Bonn-based software engineer Joachim Schueth deciphered the message, which was encrypted by a Nazi-era Lorenz cipher machine and transmitted by radio from Paderborn, Germany. It took him two hours Thursday, using ham radio equipment and a computer program he wrote especially for the challenge.

Schueth paid tribute to Colossus and those who used it during WWII at the Bletchley Park code-breaking center, outside London, saying their work was important to Germans because "it helped to shorten the lifetime of the Nazi dictatorship."

But Colossus, the world's first programable computer, was no match for its electronic descendants, he said.

"Putting Colossus in a competition with modern computers may be a bit unfair," Schueth wrote on his Web site.
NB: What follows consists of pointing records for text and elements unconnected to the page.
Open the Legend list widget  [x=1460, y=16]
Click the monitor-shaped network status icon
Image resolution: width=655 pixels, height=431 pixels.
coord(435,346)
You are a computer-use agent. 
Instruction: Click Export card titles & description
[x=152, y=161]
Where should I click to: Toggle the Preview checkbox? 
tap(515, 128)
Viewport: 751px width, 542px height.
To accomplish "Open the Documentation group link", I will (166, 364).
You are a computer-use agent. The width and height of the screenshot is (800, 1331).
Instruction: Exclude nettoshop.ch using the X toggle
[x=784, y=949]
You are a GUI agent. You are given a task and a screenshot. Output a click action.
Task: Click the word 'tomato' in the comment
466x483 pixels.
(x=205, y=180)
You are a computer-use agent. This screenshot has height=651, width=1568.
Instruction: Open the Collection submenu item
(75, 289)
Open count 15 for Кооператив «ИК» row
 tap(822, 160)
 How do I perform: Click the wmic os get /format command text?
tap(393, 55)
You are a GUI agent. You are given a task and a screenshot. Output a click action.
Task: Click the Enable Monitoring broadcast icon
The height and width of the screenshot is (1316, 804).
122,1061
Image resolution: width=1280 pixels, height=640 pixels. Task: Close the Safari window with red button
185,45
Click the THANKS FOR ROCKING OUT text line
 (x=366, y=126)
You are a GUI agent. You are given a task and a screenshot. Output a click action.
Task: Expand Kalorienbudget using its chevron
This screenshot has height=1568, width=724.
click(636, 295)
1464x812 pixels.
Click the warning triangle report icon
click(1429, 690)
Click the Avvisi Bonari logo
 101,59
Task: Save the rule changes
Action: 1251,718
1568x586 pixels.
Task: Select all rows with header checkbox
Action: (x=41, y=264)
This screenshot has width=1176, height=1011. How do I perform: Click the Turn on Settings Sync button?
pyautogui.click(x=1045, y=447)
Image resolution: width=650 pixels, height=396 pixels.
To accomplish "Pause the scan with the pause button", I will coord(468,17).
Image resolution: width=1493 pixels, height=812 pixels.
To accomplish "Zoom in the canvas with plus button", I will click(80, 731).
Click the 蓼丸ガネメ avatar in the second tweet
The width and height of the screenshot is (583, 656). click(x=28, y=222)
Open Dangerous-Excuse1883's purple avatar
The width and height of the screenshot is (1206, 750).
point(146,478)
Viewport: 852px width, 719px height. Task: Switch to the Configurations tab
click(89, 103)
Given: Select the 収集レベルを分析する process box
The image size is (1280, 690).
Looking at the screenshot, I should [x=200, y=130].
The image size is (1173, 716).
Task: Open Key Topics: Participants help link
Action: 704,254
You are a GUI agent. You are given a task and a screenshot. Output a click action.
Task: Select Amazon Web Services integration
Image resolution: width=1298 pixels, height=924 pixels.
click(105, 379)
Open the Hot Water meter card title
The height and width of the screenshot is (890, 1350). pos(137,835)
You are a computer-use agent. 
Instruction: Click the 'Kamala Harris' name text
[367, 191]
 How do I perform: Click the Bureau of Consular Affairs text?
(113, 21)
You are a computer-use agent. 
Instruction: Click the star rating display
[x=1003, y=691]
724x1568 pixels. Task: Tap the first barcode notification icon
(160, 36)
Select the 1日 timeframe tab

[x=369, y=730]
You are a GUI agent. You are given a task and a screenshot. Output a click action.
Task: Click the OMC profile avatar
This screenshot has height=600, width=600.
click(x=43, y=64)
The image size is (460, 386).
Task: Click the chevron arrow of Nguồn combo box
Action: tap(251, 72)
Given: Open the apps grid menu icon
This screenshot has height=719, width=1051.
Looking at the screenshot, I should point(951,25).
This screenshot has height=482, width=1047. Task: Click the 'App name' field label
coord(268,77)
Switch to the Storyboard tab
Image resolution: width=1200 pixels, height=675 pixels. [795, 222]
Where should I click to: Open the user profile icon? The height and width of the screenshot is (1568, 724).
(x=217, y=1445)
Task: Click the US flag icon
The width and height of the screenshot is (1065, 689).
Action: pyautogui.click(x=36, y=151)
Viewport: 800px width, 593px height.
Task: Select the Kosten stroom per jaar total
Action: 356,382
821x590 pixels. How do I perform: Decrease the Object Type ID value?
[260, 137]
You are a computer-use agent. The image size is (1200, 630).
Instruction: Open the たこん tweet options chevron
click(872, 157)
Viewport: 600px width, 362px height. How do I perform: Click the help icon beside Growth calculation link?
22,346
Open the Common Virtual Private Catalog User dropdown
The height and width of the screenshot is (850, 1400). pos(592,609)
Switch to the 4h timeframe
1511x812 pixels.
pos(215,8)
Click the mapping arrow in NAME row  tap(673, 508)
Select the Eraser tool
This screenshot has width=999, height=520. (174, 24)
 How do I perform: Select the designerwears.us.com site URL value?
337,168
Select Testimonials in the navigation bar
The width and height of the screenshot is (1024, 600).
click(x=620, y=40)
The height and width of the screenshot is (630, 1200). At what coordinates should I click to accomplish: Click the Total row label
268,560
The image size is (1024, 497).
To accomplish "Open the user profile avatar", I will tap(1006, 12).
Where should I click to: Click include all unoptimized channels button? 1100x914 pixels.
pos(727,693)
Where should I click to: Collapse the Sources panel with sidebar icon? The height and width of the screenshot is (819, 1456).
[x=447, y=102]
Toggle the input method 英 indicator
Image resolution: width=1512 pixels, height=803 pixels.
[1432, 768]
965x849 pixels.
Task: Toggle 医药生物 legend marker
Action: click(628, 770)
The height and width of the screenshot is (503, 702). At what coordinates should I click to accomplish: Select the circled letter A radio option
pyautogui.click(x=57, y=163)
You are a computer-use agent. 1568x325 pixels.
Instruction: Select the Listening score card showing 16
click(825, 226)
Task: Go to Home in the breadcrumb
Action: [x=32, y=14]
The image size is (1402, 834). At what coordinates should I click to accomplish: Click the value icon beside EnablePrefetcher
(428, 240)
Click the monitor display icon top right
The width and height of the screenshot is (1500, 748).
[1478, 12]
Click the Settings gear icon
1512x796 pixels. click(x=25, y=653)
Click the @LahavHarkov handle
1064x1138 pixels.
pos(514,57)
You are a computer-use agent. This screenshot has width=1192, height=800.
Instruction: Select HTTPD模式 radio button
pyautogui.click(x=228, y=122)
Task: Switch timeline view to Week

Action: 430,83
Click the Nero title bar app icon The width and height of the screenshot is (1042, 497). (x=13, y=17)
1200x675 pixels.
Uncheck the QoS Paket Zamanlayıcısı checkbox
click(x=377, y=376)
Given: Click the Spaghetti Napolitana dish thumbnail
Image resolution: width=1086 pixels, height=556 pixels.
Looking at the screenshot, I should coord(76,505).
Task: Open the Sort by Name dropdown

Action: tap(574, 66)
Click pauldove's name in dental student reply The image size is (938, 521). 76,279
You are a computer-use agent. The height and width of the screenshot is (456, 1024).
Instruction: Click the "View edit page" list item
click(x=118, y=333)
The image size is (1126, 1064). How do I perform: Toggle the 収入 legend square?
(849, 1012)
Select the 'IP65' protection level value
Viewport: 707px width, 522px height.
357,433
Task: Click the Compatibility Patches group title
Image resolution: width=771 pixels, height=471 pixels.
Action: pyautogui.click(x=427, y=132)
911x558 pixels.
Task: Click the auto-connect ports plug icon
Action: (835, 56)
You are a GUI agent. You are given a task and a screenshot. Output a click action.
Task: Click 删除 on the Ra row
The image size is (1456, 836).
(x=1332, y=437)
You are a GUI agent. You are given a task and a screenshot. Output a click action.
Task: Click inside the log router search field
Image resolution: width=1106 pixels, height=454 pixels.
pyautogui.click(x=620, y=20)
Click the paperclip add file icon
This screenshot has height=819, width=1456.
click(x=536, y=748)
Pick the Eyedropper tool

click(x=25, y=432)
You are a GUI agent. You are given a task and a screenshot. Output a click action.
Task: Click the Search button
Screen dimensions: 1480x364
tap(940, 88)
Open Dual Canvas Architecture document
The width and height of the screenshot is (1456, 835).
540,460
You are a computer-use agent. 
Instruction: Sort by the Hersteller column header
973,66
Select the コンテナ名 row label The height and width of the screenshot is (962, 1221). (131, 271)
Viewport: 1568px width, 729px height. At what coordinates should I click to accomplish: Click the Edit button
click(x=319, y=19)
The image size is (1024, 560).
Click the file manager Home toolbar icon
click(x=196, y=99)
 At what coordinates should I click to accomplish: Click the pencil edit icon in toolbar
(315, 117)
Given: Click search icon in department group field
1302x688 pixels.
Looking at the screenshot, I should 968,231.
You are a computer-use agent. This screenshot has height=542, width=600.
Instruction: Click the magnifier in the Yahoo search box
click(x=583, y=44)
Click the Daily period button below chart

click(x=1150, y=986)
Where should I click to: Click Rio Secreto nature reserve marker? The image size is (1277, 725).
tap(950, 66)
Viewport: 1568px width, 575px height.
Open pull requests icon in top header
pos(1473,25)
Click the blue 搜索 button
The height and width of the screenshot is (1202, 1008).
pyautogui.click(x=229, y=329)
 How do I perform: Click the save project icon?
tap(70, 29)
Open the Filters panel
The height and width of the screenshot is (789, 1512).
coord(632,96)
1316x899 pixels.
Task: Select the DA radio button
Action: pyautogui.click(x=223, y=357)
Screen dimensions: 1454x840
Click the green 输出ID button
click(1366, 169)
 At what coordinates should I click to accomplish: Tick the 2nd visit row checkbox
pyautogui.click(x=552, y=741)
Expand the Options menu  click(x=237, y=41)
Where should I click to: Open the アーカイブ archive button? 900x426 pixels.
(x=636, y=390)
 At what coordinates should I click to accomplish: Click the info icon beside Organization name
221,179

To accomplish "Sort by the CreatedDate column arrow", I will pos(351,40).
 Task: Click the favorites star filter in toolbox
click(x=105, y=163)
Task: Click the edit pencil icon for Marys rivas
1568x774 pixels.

Colossus eventually completed the challenge at 1:15 p.m. Friday, taking three hours and 35 minutes, after overcoming difficulties intercepting the distant radio signal and repairing a blown valve.

"We've lost appreciation of just how hard it was to intercept signals, interpret them and put them on Colossus and run them," said Andy Clark, director of the Bletchley Park-based computing museum.

"The past two days have brought into sharp focus just how hard they had to work," he said.

Experts spent 14 years rebuilding the Colossus using stolen design plans and by gleaning information from those who helped create the original.

Ten Mark II Colossus machines enabled code breakers at Bletchley to decipher top-secret communications sent by the Nazi high command, and have been credited with shortening the war by months and saving thousands of lives.

The rebuilt computer will continue to operate as the museum's centerpiece, Clark said.